MANILA, Philippines (The Adobo Chronicles, Manila Bureau) – It already got itself in trouble once, so Rappler is making sure the Securities and Exchange Commission (SEC) as well as the Bureau of Internal Revenue (BIR) don’t go after the online news source again.
Many will recall that SEC earlier revoked Rappler’s media license on the grounds that it violated the Constitutional provision of 100% Filipino ownership of media entities. CEO Maria Ressa is also facing charges of tax evasion in connection with monies owed the government by Rappler.
Rappler just proudly announced on its site that the global media (read: foreign media) had established a fund-raising campaign to contribute to ‘journalism’ causes such as Ressa’s.

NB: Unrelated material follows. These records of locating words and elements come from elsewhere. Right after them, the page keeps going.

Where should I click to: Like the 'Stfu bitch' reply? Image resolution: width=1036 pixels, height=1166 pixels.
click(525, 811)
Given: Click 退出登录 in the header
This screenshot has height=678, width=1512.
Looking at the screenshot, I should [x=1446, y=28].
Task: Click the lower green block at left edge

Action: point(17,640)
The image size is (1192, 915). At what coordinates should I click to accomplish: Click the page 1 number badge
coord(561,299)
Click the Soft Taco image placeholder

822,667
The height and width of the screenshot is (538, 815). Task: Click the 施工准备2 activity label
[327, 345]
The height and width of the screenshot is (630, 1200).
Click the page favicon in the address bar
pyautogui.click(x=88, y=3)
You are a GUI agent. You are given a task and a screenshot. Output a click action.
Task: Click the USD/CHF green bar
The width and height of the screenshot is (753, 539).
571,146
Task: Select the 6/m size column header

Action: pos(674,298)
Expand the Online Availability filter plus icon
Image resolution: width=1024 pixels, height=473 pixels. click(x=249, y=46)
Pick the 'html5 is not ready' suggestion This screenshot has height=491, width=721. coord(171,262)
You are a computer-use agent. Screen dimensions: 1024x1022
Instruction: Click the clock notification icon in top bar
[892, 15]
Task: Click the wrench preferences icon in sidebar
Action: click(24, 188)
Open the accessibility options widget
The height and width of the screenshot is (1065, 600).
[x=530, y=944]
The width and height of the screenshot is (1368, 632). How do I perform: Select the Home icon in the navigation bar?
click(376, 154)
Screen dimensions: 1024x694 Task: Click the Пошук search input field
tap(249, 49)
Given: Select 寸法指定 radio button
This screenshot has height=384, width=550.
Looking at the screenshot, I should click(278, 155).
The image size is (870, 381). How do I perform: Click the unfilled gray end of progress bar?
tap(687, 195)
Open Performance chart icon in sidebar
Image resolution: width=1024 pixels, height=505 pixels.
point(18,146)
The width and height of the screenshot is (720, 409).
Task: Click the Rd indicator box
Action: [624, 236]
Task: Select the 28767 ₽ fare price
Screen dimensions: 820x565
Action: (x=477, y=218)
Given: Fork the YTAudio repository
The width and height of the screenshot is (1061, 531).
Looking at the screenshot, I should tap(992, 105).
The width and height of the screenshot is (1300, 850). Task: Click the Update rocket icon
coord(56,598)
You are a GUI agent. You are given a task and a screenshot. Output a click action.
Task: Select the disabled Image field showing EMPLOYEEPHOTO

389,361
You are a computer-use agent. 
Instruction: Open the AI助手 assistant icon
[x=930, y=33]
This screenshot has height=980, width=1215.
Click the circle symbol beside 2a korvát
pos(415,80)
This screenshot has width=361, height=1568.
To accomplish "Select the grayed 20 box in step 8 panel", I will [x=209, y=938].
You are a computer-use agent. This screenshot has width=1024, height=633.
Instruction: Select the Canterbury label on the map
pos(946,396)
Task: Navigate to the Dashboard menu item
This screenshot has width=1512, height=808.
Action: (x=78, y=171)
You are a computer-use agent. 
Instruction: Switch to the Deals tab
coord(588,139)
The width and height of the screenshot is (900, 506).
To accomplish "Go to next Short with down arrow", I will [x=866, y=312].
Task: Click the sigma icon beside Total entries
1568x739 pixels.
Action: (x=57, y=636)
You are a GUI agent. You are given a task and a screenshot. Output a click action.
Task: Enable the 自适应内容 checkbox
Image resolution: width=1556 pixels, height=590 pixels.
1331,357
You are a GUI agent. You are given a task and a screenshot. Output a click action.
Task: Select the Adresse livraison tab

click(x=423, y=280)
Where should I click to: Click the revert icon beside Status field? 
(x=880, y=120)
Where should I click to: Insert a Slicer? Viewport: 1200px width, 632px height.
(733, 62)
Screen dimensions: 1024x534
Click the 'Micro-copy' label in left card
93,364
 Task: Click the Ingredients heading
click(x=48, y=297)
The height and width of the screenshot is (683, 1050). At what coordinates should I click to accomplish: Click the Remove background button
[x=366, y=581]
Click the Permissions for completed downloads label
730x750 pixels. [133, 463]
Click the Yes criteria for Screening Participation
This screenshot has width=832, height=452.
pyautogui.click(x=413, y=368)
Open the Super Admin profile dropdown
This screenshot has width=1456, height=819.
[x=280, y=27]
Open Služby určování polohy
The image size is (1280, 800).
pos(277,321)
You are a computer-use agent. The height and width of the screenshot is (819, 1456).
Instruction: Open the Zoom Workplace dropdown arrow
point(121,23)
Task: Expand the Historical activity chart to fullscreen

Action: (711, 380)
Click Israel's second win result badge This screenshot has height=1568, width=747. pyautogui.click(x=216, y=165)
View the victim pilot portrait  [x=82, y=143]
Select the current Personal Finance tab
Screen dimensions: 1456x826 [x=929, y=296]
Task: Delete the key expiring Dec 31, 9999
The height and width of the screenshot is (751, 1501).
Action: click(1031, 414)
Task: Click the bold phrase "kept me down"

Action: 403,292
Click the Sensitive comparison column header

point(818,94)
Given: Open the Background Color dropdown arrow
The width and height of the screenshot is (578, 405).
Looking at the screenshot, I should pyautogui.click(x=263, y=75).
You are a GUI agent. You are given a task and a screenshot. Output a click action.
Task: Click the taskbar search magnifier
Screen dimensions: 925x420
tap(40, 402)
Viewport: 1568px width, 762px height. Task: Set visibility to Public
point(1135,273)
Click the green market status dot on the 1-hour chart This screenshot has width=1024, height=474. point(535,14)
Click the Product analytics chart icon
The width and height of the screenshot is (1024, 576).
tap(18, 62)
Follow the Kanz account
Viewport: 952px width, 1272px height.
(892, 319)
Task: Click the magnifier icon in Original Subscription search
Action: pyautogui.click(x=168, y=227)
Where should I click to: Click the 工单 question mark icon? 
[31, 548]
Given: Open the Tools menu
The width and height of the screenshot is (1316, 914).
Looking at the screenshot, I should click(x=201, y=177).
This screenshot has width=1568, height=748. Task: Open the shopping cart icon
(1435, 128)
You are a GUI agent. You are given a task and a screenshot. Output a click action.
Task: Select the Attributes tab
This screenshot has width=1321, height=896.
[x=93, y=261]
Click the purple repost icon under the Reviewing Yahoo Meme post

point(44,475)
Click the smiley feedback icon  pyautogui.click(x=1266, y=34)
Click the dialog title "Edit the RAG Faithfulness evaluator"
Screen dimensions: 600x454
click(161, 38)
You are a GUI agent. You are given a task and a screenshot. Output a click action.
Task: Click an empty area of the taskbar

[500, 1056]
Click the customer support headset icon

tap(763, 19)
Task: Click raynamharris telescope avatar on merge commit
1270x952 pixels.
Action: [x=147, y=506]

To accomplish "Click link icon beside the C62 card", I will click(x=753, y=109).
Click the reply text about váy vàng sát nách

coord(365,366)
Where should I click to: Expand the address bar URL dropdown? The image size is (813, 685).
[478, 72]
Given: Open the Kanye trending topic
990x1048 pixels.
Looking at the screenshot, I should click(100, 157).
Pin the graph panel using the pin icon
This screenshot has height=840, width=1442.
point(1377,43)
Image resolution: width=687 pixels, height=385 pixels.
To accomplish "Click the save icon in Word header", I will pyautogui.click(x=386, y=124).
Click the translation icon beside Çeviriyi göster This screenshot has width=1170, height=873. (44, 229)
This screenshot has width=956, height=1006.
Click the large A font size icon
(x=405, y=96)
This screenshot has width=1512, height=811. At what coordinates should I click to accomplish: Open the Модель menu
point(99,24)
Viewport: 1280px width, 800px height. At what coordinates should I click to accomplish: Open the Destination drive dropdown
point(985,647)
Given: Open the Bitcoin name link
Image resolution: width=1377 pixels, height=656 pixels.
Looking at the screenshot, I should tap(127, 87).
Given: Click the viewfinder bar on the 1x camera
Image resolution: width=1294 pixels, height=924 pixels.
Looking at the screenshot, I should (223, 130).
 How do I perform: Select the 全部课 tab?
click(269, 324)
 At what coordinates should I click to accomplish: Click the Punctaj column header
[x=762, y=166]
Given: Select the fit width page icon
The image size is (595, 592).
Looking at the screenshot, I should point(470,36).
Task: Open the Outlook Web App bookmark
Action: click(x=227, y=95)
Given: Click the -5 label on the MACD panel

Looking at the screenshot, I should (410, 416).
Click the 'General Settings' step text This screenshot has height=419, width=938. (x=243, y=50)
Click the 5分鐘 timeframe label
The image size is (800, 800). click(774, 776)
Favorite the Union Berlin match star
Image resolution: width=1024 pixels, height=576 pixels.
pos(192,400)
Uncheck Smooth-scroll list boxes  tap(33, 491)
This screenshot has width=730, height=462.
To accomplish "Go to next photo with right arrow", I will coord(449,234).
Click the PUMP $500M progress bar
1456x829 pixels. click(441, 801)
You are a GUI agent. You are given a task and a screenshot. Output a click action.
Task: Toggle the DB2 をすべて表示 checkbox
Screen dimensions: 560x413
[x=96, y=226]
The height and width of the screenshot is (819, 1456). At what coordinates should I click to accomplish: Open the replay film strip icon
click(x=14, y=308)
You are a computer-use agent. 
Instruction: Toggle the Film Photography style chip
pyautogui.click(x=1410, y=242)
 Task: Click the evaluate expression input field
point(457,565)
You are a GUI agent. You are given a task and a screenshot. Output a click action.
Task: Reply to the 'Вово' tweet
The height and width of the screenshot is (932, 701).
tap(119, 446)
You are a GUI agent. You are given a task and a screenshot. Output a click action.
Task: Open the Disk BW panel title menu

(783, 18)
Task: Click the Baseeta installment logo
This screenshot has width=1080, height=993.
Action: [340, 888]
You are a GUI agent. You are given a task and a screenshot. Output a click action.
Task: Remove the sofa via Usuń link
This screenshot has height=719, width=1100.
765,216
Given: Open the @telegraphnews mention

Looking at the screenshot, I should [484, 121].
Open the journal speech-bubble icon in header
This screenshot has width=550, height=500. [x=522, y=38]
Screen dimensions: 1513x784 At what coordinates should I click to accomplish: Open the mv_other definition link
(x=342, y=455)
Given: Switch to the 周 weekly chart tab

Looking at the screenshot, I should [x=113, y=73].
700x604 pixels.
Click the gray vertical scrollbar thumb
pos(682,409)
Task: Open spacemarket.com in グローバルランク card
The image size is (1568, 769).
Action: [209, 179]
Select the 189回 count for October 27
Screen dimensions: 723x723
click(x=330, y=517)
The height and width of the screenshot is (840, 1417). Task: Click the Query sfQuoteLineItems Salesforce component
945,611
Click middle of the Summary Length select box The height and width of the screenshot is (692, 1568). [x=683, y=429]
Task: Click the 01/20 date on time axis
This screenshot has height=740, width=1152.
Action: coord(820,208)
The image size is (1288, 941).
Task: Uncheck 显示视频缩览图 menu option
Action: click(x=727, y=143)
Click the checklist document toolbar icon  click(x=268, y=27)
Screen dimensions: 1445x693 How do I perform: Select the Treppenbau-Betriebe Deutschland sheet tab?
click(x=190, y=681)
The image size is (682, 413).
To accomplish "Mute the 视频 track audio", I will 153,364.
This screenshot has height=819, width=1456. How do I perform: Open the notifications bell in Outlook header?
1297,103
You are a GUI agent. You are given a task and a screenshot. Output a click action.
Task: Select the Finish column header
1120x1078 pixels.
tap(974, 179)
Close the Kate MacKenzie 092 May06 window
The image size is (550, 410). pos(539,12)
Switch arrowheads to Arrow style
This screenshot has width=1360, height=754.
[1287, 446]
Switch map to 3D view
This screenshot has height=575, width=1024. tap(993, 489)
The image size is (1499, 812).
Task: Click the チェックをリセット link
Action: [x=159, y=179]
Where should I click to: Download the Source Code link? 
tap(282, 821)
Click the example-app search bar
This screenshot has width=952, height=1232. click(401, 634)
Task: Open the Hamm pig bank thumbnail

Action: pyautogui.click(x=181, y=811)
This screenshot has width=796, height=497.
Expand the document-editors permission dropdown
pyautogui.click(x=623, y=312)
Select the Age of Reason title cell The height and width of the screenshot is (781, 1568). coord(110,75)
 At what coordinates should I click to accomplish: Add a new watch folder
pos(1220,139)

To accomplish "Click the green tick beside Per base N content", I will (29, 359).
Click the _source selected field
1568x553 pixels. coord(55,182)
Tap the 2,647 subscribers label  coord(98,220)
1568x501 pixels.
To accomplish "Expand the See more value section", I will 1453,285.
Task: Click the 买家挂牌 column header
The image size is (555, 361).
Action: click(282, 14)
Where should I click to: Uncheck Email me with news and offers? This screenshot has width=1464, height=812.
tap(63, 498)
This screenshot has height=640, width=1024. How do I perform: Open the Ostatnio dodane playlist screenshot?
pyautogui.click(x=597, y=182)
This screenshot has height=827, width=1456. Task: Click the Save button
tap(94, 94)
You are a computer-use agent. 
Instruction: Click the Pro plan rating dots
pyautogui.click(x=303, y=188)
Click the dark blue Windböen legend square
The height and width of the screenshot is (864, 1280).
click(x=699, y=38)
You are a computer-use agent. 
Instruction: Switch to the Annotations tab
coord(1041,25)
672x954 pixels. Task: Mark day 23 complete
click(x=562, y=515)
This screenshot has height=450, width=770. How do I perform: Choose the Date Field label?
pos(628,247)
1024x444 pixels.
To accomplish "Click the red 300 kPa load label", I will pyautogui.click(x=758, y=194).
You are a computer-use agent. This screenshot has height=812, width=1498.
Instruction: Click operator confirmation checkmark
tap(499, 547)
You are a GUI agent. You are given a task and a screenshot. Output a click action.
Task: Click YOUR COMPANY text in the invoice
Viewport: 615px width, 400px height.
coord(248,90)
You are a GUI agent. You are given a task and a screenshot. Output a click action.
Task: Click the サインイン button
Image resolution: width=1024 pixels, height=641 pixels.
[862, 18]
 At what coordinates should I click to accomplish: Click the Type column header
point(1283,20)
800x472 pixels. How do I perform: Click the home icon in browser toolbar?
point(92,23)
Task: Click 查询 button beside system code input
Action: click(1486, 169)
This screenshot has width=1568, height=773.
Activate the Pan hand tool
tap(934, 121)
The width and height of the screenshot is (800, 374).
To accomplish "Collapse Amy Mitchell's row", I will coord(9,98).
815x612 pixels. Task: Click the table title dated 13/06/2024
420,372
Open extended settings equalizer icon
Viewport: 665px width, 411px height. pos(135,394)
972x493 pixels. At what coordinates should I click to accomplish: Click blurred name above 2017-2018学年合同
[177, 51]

But Ressa has a big dilemma. By accepting foreign funding, Rappler faces more scrutiny from SEC and BIR. She could always argue that the funds will not go directly to Rappler’s media operations, which is in effect, an admission that her online news source is not a media company — which also means that she no longer can claim that she is being harassed and intimidated by the Philippine government just because she is a journalist.
So what’s there to do?
Well, Ressa has asked foreign media contributors that any funds given to Rappler should be in the form of Philippine Depository Receipts (PDRs). Ressa has used PDRs to support her claim that investments in Rappler by foreign entities such as Omidyar Network do not violate the Constitutional prohibition on foreign ownership of media.
Is this a case of Rappler trying to have its cake and eat it too?
We’re a satire site (often denied by Rappler), so we’ll let the legal experts as well as the SEC and BIR make that determination.